Un test de toxicité avant toute chimiothérapie 5-FU est désormais obligatoire

TRAITEMENT Chaque année, près de 80.000 personnes atteintes d’un cancer sont traitées par une chimiothérapie à base de 5-FU

L.Br.

— 

Le siège de l'Agence nationale du médicament, à Paris.
Le siège de l'Agence nationale du médicament, à Paris. — ALAIN JOCARD / AFP

Une avancée pour les malades du cancer. L’Agence nationale du médicament a annoncé la mise en place d’un test obligatoire avant toute chimiothérapie à base de 5-FU, selon Franceinfo.

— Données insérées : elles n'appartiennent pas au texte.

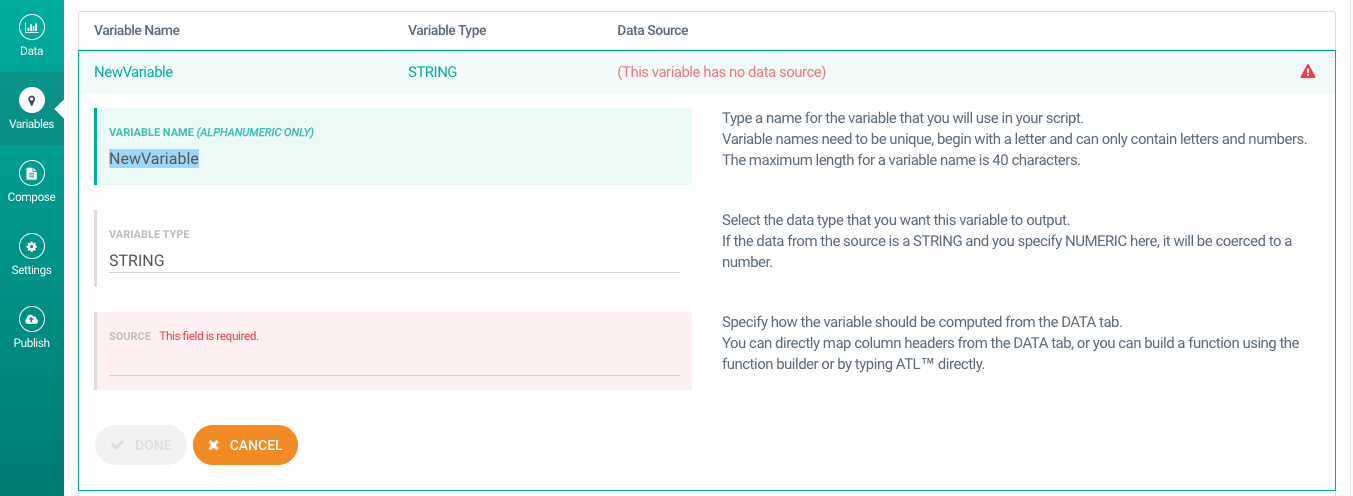Select the Variables pin icon in sidebar

pos(32,100)
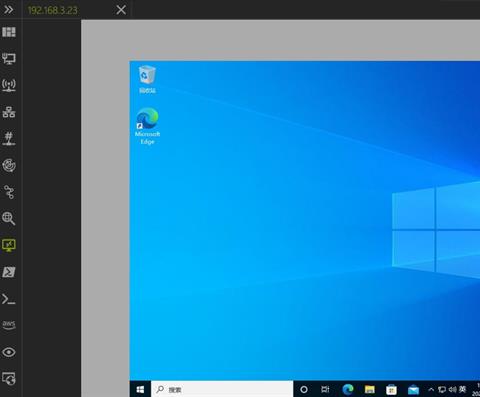Viewport: 480px width, 397px height.
Task: Click the remote taskbar search box
Action: pyautogui.click(x=222, y=389)
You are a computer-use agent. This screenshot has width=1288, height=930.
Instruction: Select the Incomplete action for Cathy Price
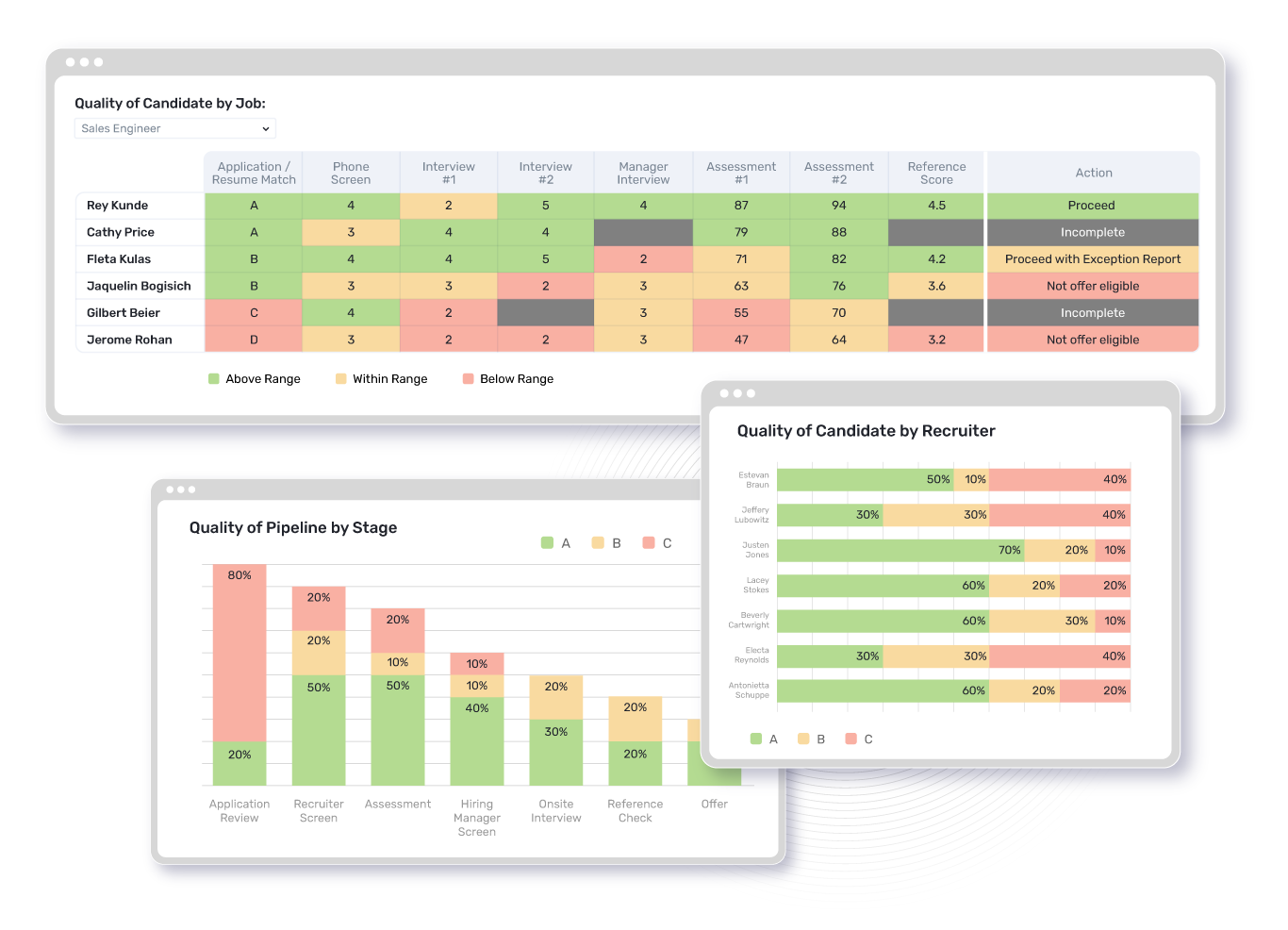pos(1092,231)
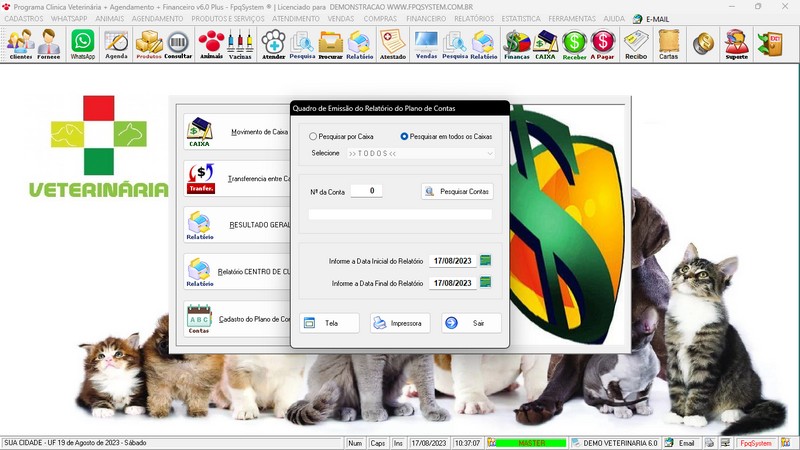Select Pesquisar em todos os Caixas

tap(405, 136)
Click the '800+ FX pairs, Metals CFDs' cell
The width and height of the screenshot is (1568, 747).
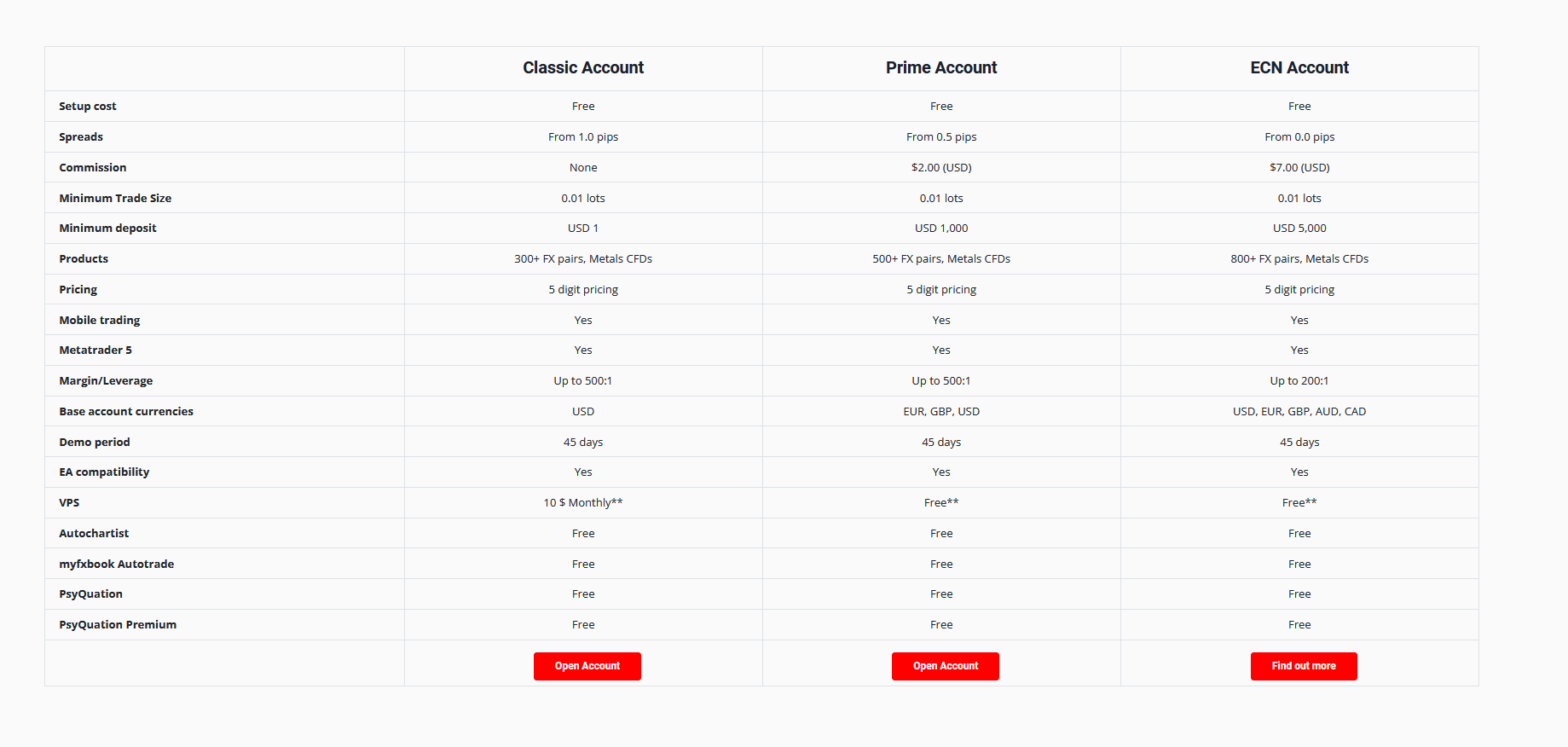(1299, 258)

Cette substance, très utilisée pour traiter les cancers du sein, ORL ou digestif, peut entraîner des effets secondaires graves ou un décès.

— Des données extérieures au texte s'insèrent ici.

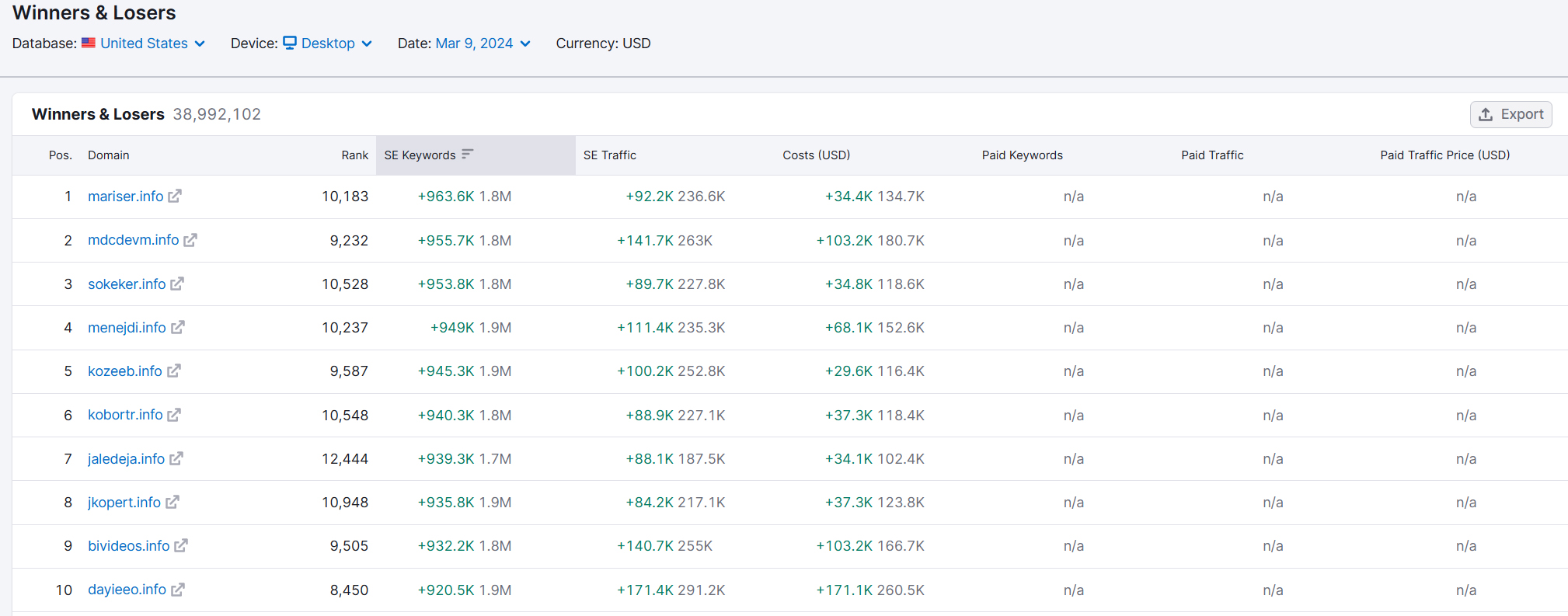
Task: Export the Winners & Losers table
Action: pyautogui.click(x=1511, y=114)
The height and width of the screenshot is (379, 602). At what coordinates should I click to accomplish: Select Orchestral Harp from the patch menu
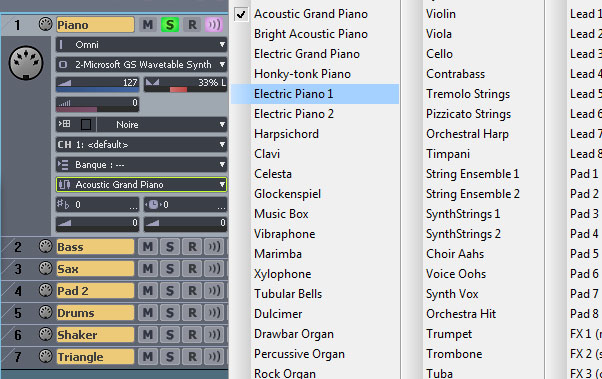467,134
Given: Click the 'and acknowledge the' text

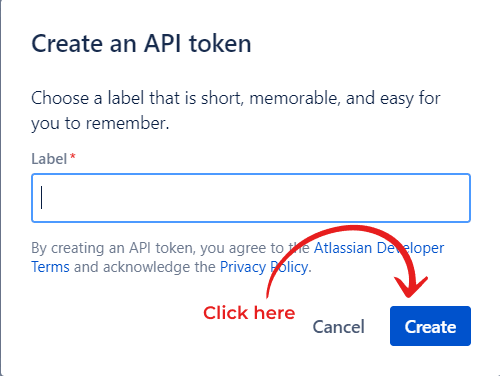Looking at the screenshot, I should [145, 267].
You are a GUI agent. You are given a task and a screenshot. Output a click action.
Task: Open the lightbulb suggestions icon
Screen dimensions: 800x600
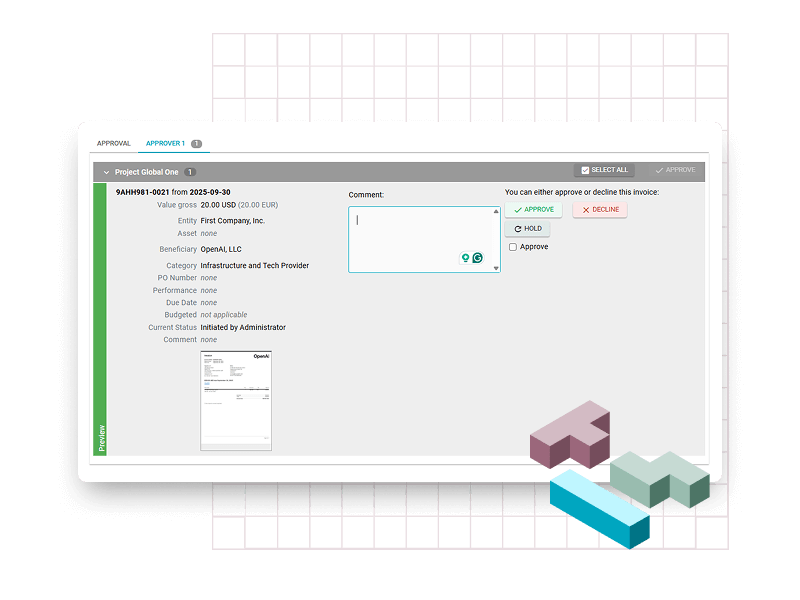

Ce test sera désormais automatiquement prescrit par le médecin. Il coûte 40 euros mais devrait être remboursé par l’Assurance maladie. Chaque année, près de 80.000 personnes atteintes d’un cancer sont traitées par une chimiothérapie à base de 5-FU ou capécitabine, selon l’ANSM.

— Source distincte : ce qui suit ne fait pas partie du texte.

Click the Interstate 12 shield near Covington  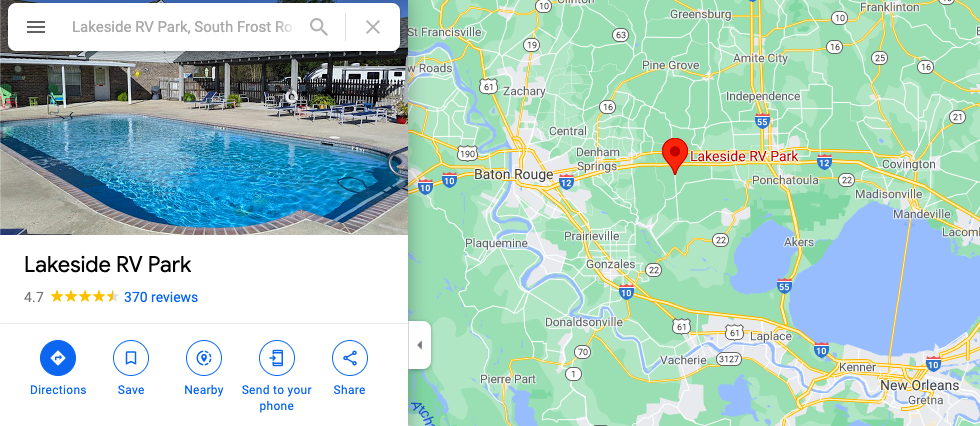pyautogui.click(x=824, y=161)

Des effets toxiques décuplés chez certains patients

Cette substance peut entraîner des effets secondaires graves chez certains patients porteurs d’un déficit en dihydropyrimidine déshydrogénase (DPD), une enzyme permettant l’élimination de ces médicaments. Les effets toxiques du 5-FU sont décuplés.

« Les fluoropyrimidines (5-FU et capécitabine) peuvent entraîner des toxicités sévères chez 1 patient sur 5, voire des décès (entre 1 patient sur 100 et 1 patient sur 1.000). Une partie de ces toxicités est liée à un déficit d’activité » de l’enzyme DPD, soulignait l’ Institut national du cancer (INCa), précisant que ce « déficit peut être partiel (3 à 5 % des patients) ou total (entre 0,01 % et 0,5 % des patients) ».

Plainte contre X

Selon Franceinfo, qui cite le Centre régional de pharmacovigilance de Marseille, 133 malades n’auraient pas supporté le 5-FU et en seraient morts entre 2005 et 2015. 1 500 auraient été gravement intoxiqués.

En février, quatre familles de victimes de la toxicité d’une molécule de chimiothérapie ont déposé plainte contre X, reprochant aux autorités sanitaires de ne pas avoir recommandé ce test plus tôt.